(Beginning of Text passage)

Osanloo was an activist of the Bus drivers Sherkate Vahed syndicate of Iran who was arrested in late January of 2006 in connection with his syndicate activities, along with other activists. All others were subsequently released, except Osanloo. Recently the student committee of a local human rights organization said that Osanloo had suffered serious stomach bleeding caused by pressure but he is still being denied proper medical care at a hospital.

His complainant is Tehran’s prosecutor who despite domestic and international pressure continues to deny a bail for his release.

When the drivers syndicate was formed, Osanloo is on record to have written that they were after peaceful and civil work to attain their professional rights, rejecting any form of violence for their goals. “All we ask is that officials change their pay check for one month with us, workers, and see if they can sustain their life with our pays. If they can, then we would not even need a syndicate,” he has said (see Hanouz webblog).

Roos: Mass Arrest of Student Activists

From Roos,
Arrest of a large number of student activists and crackdown of students' and their affiliated organizations is a new scenario fully that is implemented by Iran’s paramilitary circles inside the universities, and by security and intelligence forces outside them. Based on recent reports, Peyman Piran, Farid Hashemi, Pouria Nematollahi, Yashar Ghader, Arash Gholizadeh, Farzad Khojastenia, Houman Kazemian, Omid Abbasgholizadeh and Abed Tavanche are among the students who were arrested in front of Tehran University and transferred to unspecified detention centers by security agents on Saturday.
The turn of events during the last few weeks has completely changed the political terrain of Iran. While last year the head of Iran’s judiciary branch of government promised to free all imprisoned students, today the number of students behind bars, or those that have been banned from attending classes or even completely denied schooling has already risen several fold. And this despite the students’ initial pleas to government officials requesting them to attend to student grievances and requests relating to education issues.

Reporters without borders alert on Abed Tavancheh

It's here and reprinted below via Spirit of Man.
Reporters Without Borders today said it was “very worried” about Abed Tavancheh, a blogger and student at Tehran’s Amirkabir polytechnic university, who has been missing since 26 May and may well have been arrested after posting photos and reports about the demonstrations taking place at his university for the past few weeks.

(End of Text passage)
(Beginning of Records provided)

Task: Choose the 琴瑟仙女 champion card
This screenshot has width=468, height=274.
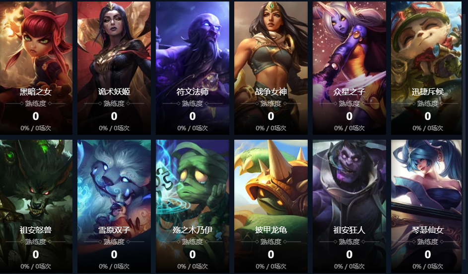Action: coord(426,206)
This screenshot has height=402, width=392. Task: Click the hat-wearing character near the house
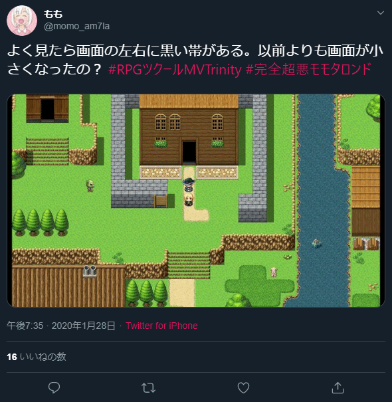[x=189, y=185]
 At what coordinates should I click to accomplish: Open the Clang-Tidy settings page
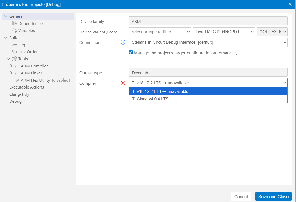(19, 94)
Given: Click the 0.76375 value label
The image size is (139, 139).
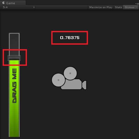Looking at the screenshot, I should click(x=70, y=38).
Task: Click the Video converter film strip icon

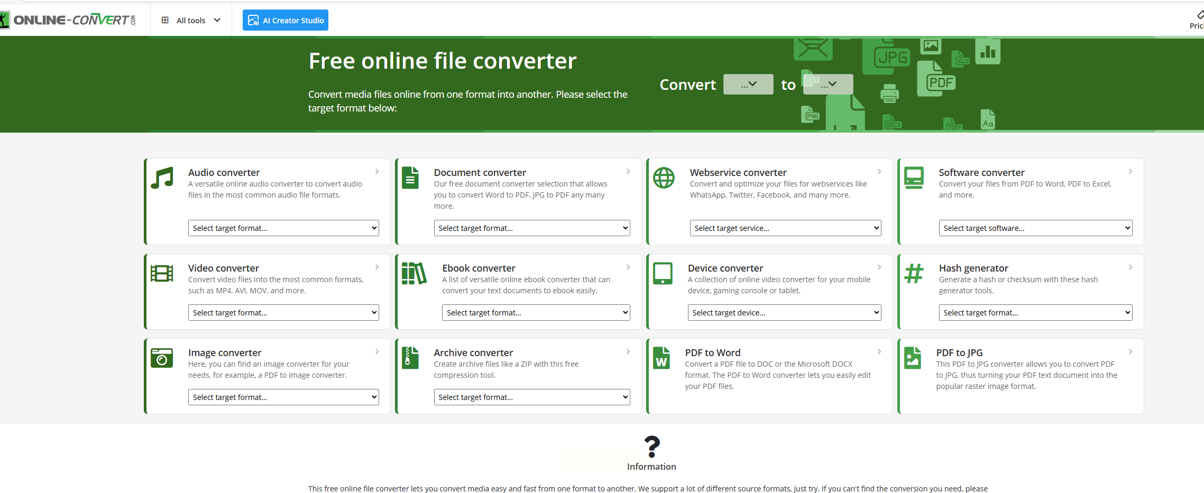Action: pos(162,274)
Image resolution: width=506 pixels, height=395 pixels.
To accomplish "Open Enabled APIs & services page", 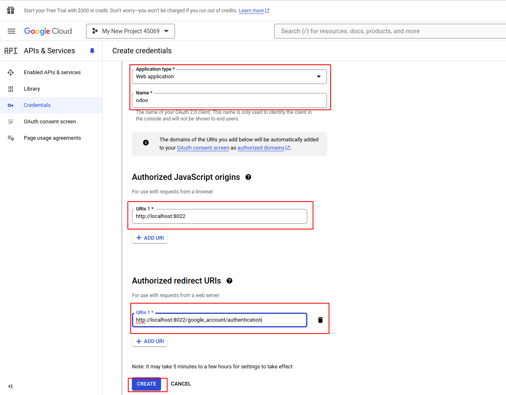I will (x=52, y=73).
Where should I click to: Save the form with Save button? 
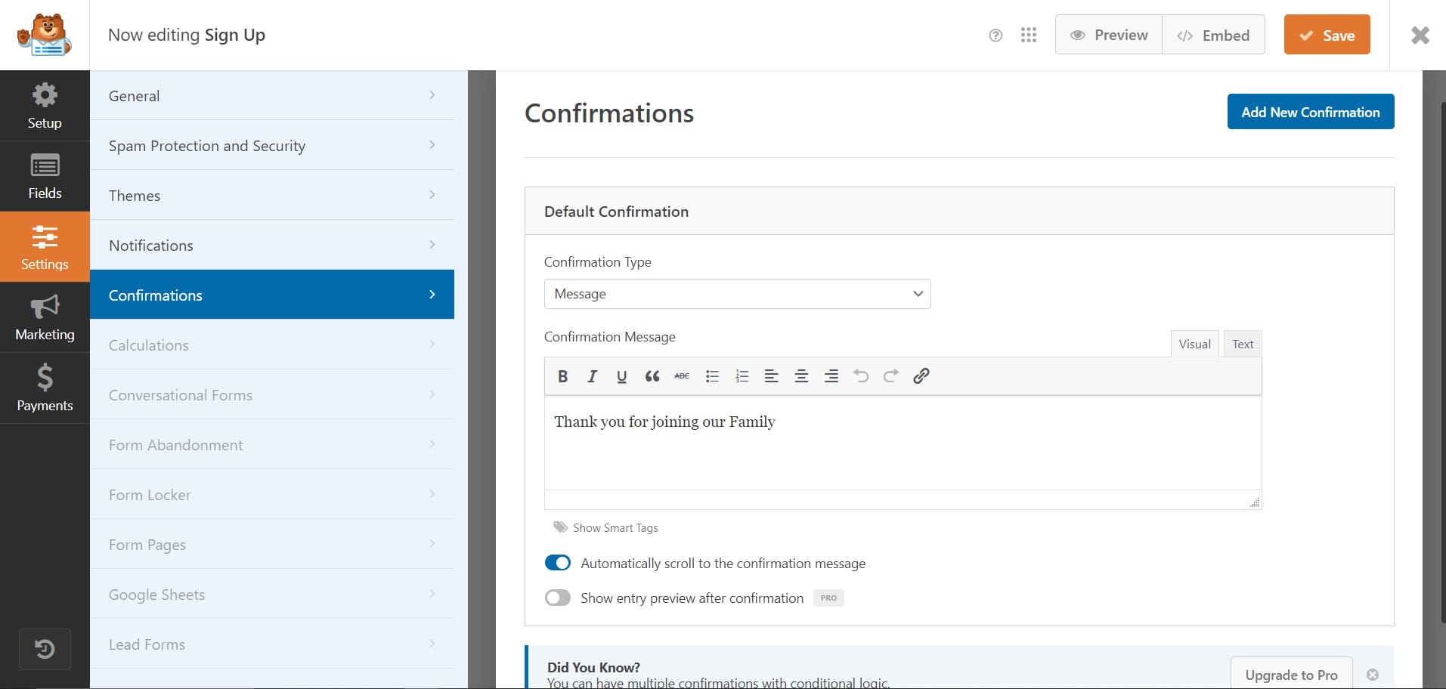pos(1327,36)
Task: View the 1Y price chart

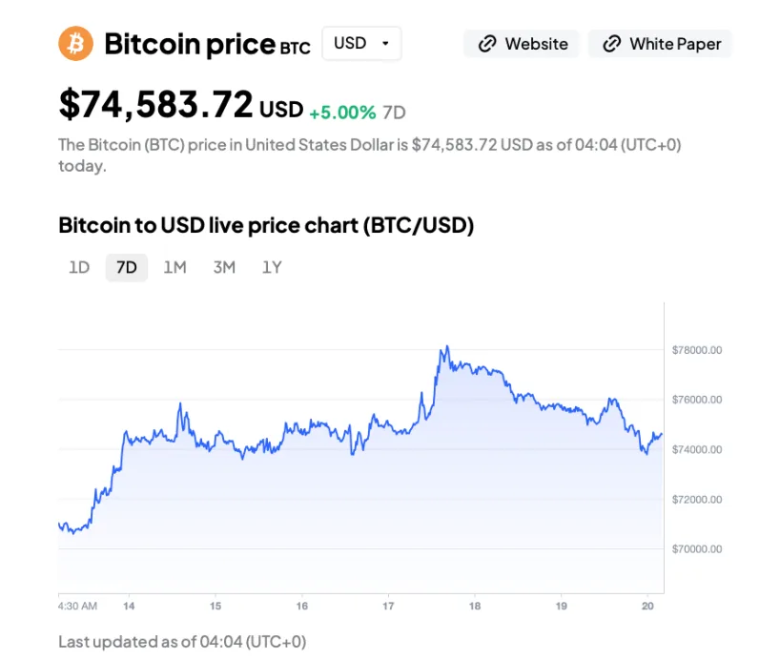Action: pos(272,267)
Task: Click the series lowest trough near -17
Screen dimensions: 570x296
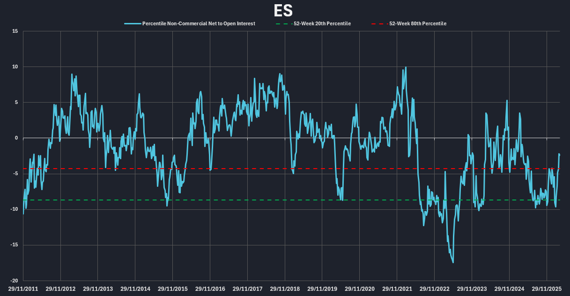Action: (x=453, y=262)
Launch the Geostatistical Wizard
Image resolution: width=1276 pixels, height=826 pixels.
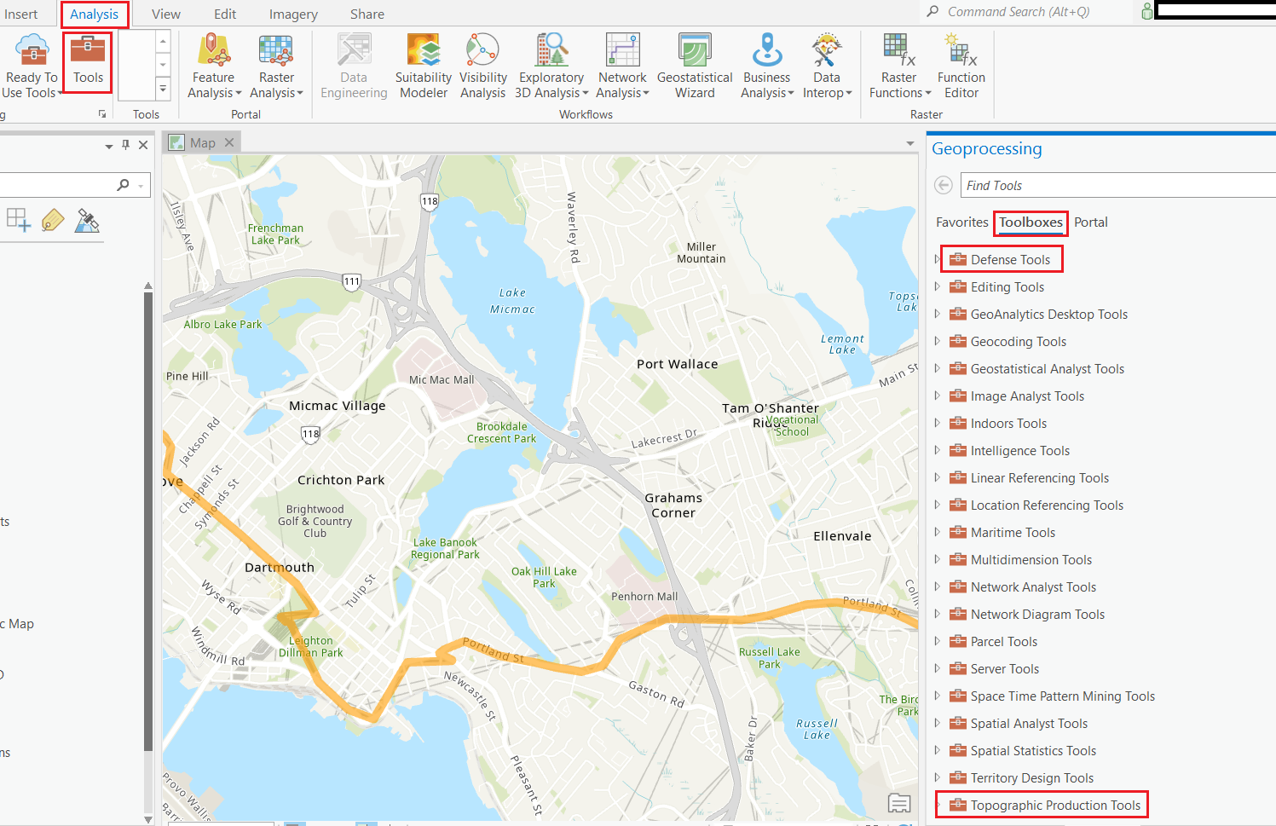pyautogui.click(x=695, y=64)
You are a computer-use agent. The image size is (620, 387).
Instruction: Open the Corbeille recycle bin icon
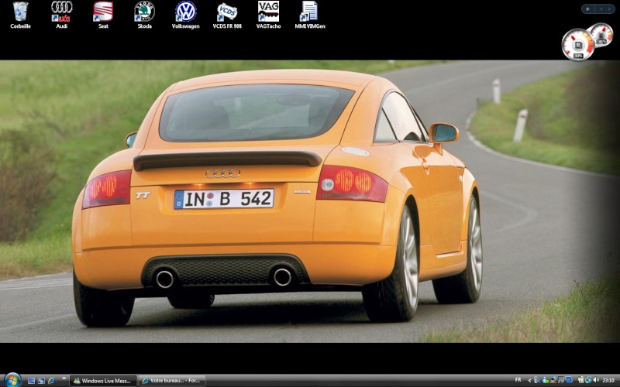[x=20, y=12]
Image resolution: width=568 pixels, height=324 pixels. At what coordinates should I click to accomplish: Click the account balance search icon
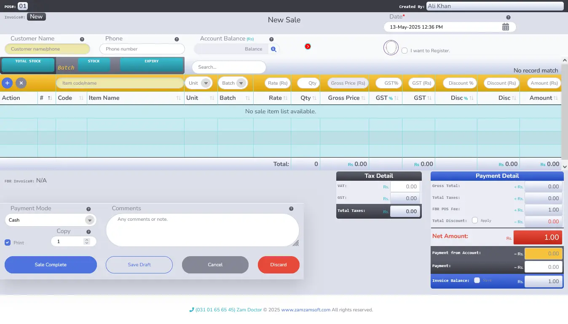tap(273, 49)
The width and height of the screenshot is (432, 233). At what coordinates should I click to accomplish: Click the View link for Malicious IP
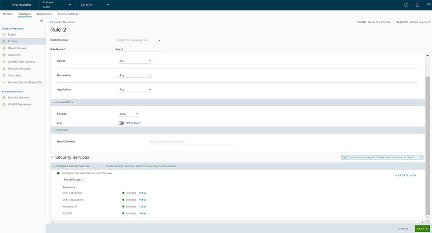tap(143, 207)
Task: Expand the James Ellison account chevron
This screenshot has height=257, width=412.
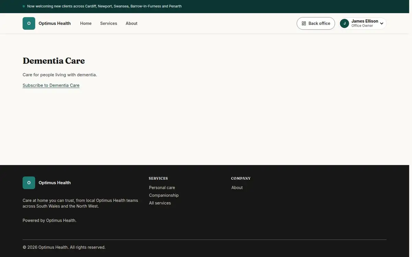Action: click(x=381, y=24)
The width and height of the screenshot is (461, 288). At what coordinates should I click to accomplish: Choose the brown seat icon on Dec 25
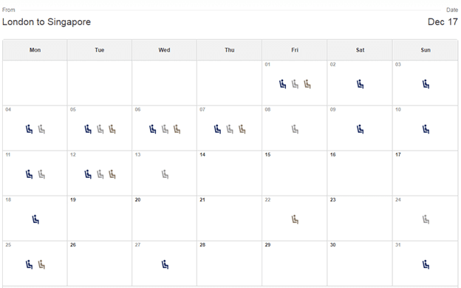pos(41,264)
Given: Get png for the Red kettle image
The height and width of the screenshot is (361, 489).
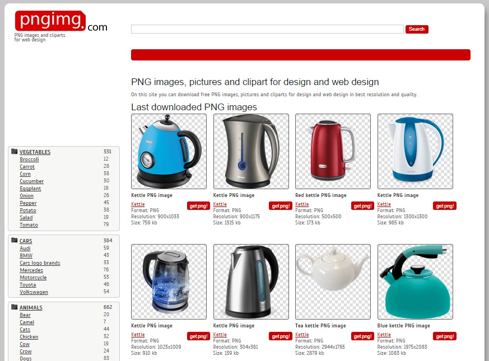Looking at the screenshot, I should tap(362, 206).
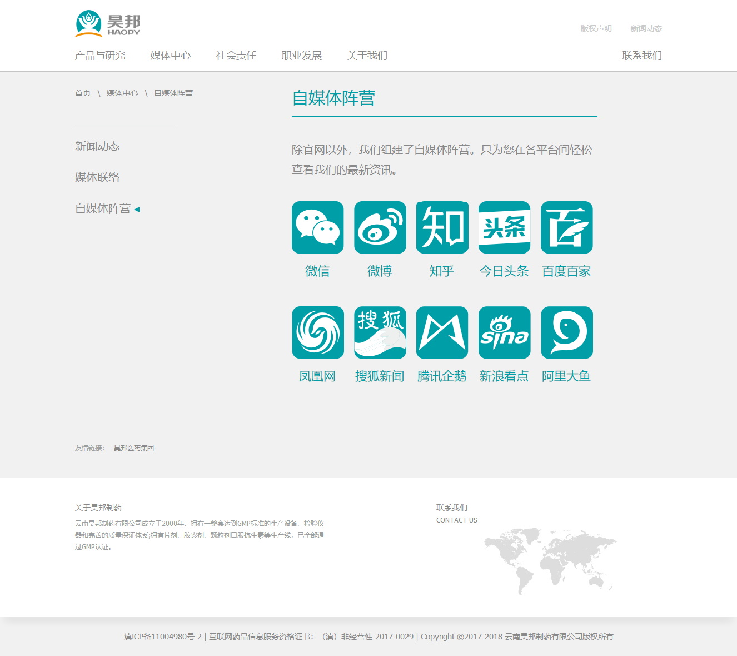Switch to the 社会责任 menu item
Screen dimensions: 737x656
(235, 56)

(End of Records provided)

Problem 1
In the text on Iranian activists, since what date has Abed Tavancheh been missing?
Problem 2
Update the text on Iranian activists from "When the drivers" up to and including "(see Hanouz webblog).", putting "force" in place of "violence".
Problem 3
According to the text on Iranian activists, what did Osanloo say would make a syndicate unnecessary for the drivers?
None of these items is needed.

Expected answer 1
Since 26 May.

Expected answer 2
When the drivers syndicate was formed, Osanloo is on record to have written that they were after peaceful and civil work to attain their professional rights, rejecting any form of force for their goals. “All we ask is that officials change their pay check for one month with us, workers, and see if they can sustain their life with our pays. If they can, then we would not even need a syndicate,” he has said (see Hanouz webblog).

Expected answer 3
He asked officials to live on workers' pay for one month. He said that if they could sustain their lives on that pay, the drivers would not even need a syndicate.